Predicting molecular properties is essential for drug discovery, and computational methods can greatly enhance this process. Molecular graphs have become a focus for representation learning, with Graph Neural Networks (GNNs) widely used. However, GNNs often struggle with capturing long-range dependencies. To address this, we propose MolGraph-xLSTM, a novel graph-based xLSTM model that enhances feature extraction and effectively models molecule long-range interactions. Our approach processes molecular graphs at two scales: atom-level and motif-level. For atom-level graphs, a GNN-based xLSTM framework with jumping knowledge extracts local features and aggregates multilayer information to capture both local and global patterns effectively. Motif-level graphs provide complementary structural information for a broader molecular view. Embeddings from both scales are refined via a multi-head mixture of experts (MHMoE), further enhancing expressiveness and performance. We validate MolGraph-xLSTM on 10 molecular property prediction datasets, covering both classification and regression tasks. Our model demonstrates consistent performance across all datasets, with improvements of up to 7.03% on the BBBP dataset for classification and 7.54% on the ESOL dataset for regression compared to baselines. On average, MolGraph-xLSTM achieves an AUROC improvement of 3.18\% for classification tasks and an RMSE reduction of 3.83\% across regression datasets compared to the baseline methods. These results confirm the effectiveness of our model, offering a promising solution for molecular representation learning for drug discovery.

Figures (9)

• Figure 1: Comparison of atom-level and motif-level graph representations. (a) The atom-level graph represents each atom as a node and each bond as an edge. (b) The motif-level graph combines substructures into single nodes, resulting in a graph that is less complex than the atom-level graph.
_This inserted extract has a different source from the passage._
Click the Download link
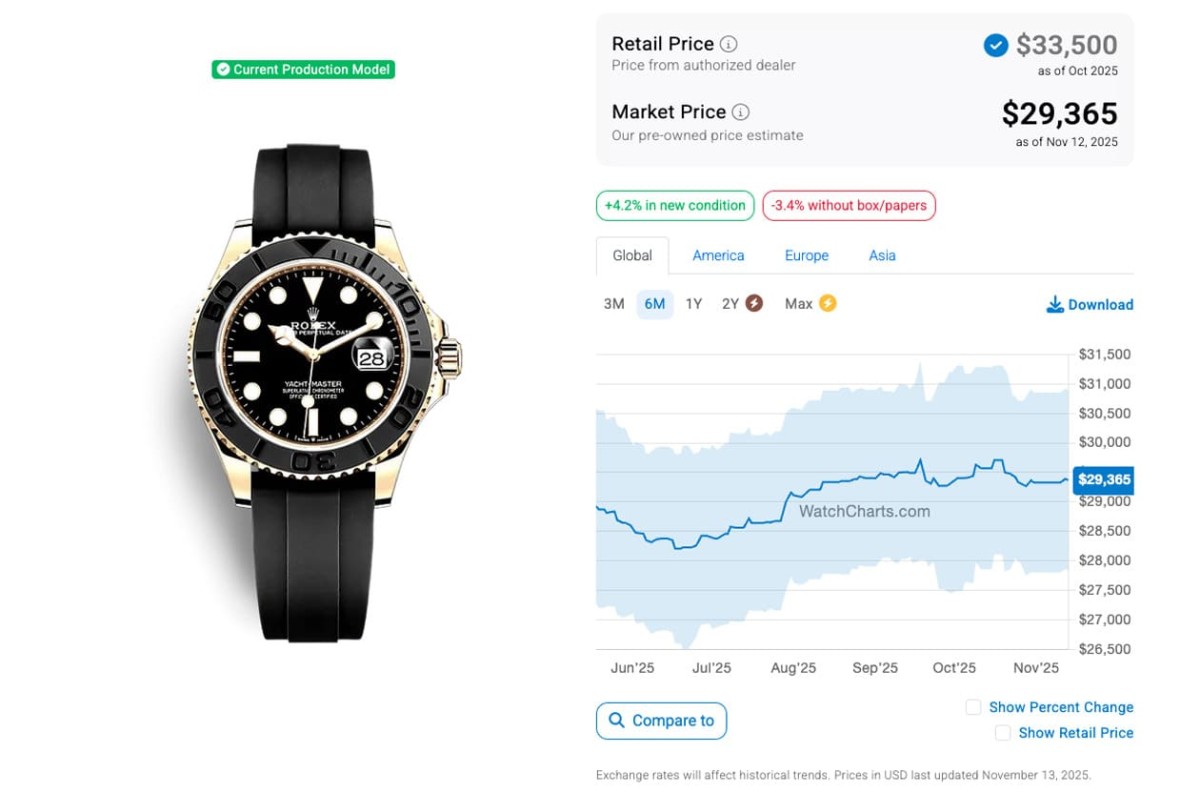Image resolution: width=1200 pixels, height=793 pixels. point(1100,305)
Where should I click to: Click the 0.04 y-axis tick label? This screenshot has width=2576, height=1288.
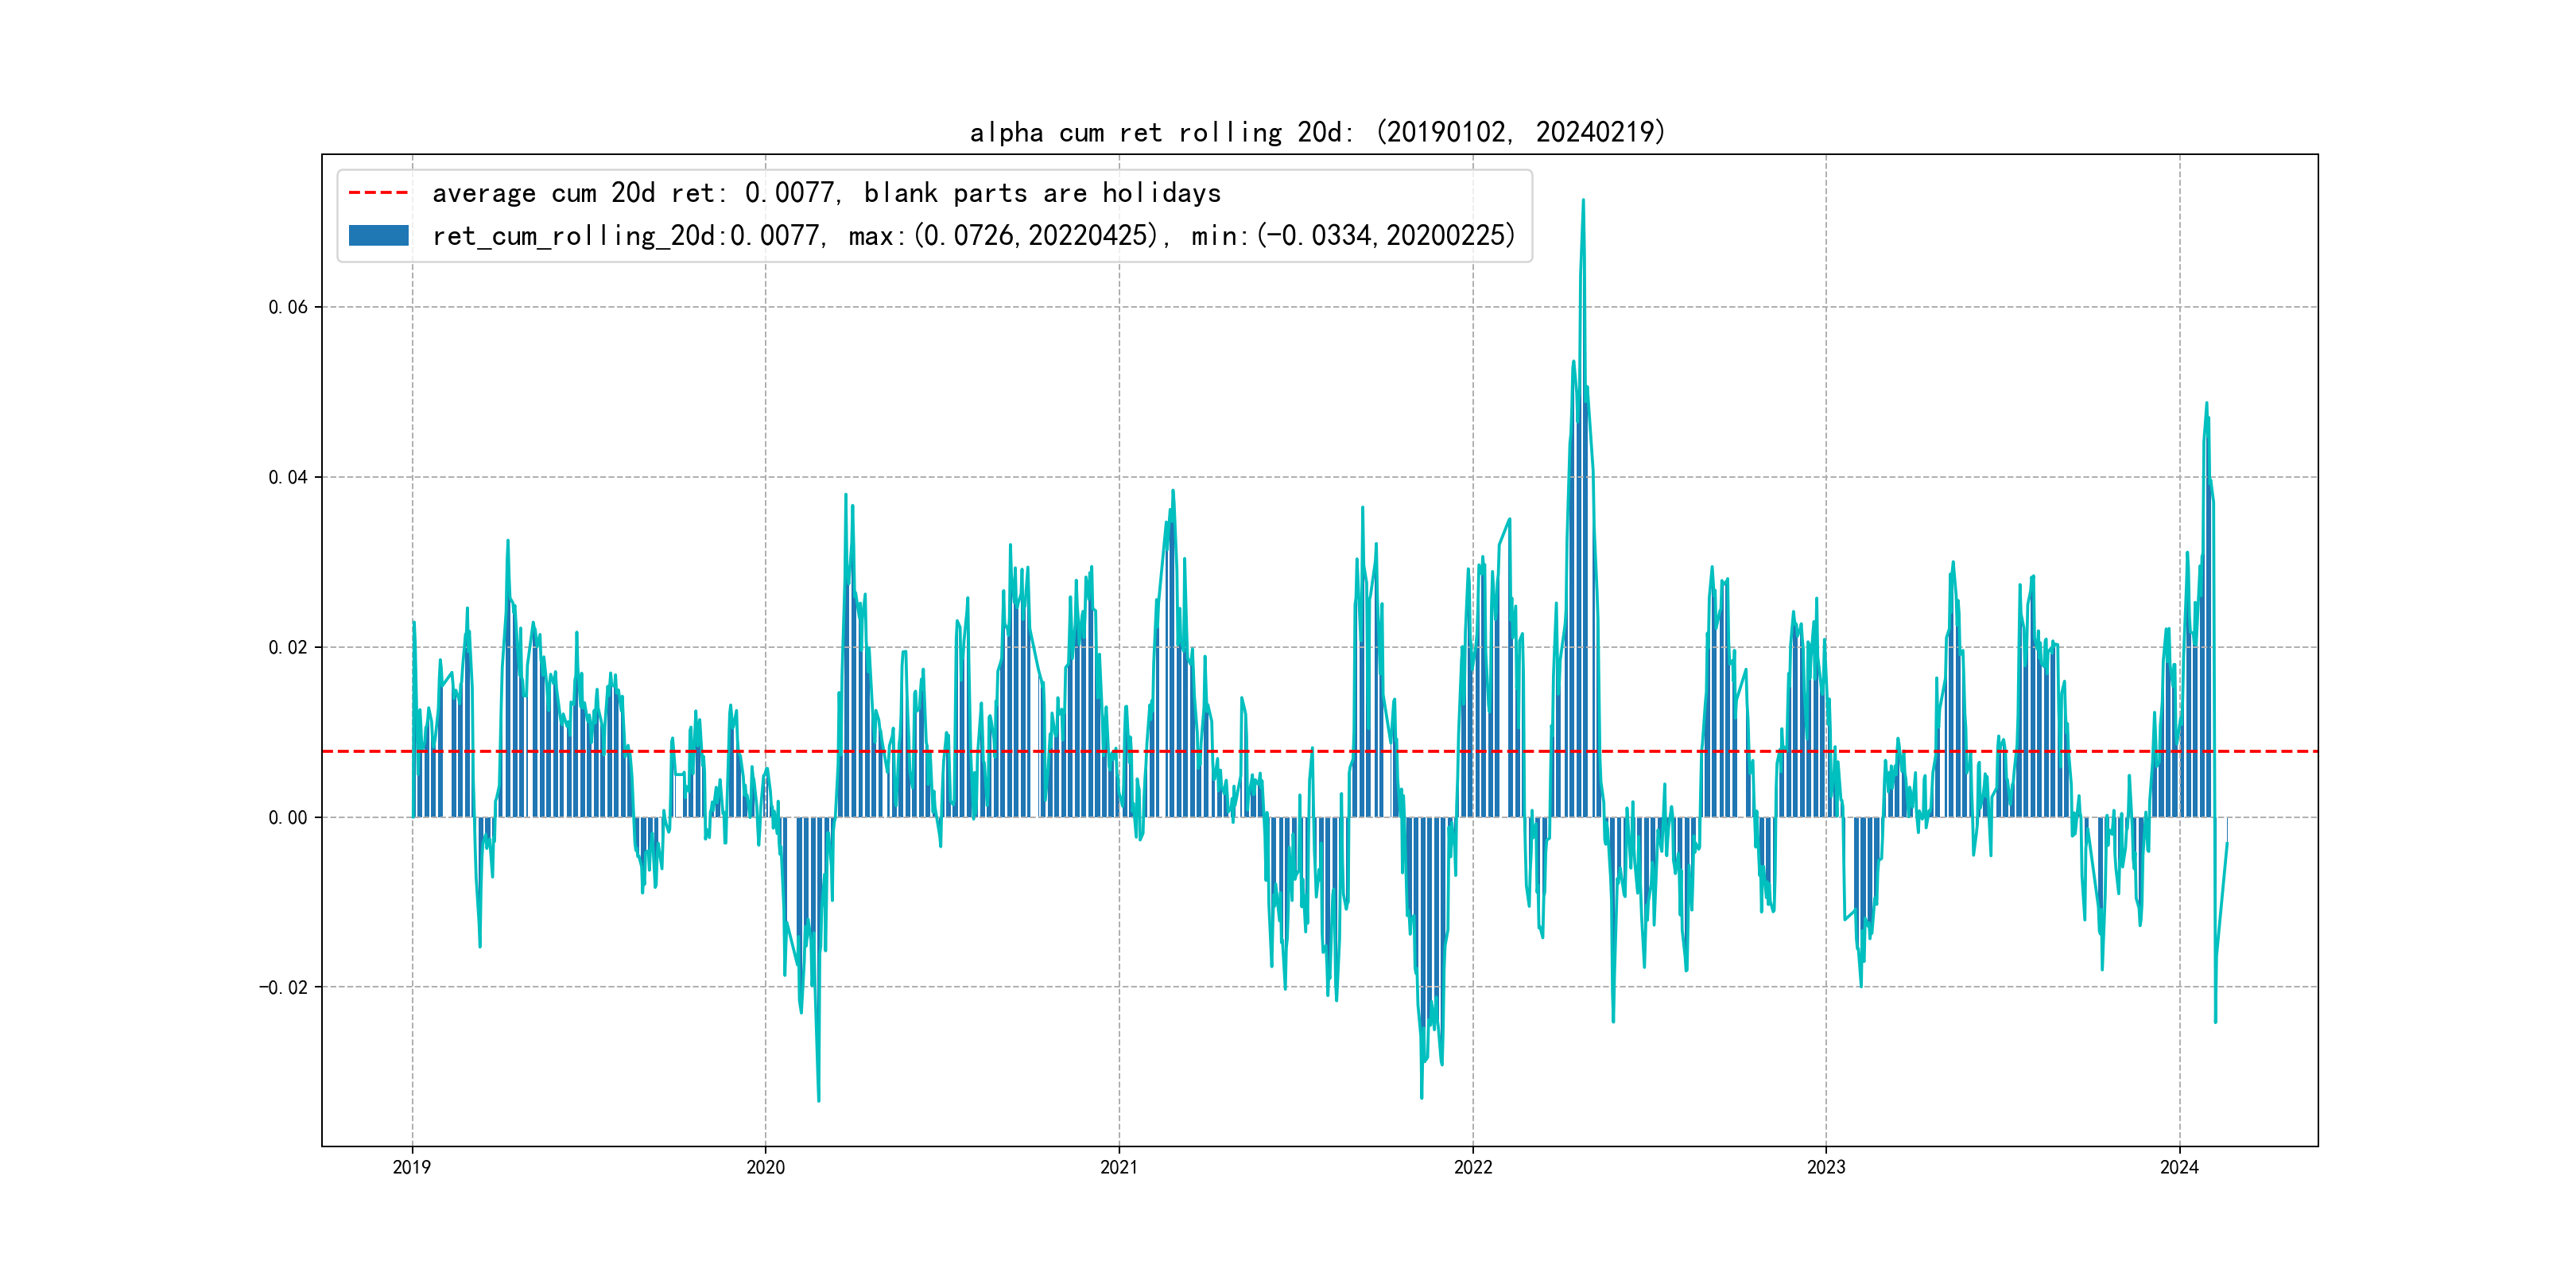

• Figure 2: Architecture of MolGraph-xLSTM. The architecture consists of four main components: (A) Motif graph construction. The atom-level graph is decomposed into motifs to form a motif-level graph. (B) Feature extraction on the atom-level graph. A GCN-based xLSTM framework with jumping knowledge extracts features, followed by pooling to generate the atom-level representation $f_{atom}^{xLSTM}$. (C) Feature extraction on the motif-level graph. Using xLSTM blocks and pooling to produce the motif-level representation $f_{motif}^{xLSTM}$. (D) Multi-Head Mixture-of-Experts (MHMoE) and property prediction. Features ($f_{gcn}$, $f_{atom}^{xLSTM}$ and $f_{motif}^{xLSTM}$) are combined and refined through the MHMoE module for final property prediction.
• Figure 3: Ablation study results on the Sider and FreeSolv datasets. Performance comparison of ablation variants against the full MolGraph-xLSTM model and baseline models.
• Figure 4: Examples of different atom input orders for molecular graphs in xLSTM. (a) RDKit Default Order: Atoms are ordered as per the default output from RDKit. (b) DFS Order: Atoms are ordered based on a Depth-First Search traversal of the molecular graph.
• Figure 5: Performance comparison of MolGraph-xLSTM trained with different node orderings. The RDKit Default Order refers to the node sequence provided by RDKit, while the DFS Random Order generates a sequence by performing a depth-first search starting from a randomly selected node. (a) Results on the Sider dataset (classification) using AUROC and AUPRC as metrics. (b) Results on the FreeSolv dataset (regression) using RMSE and PCC as metrics.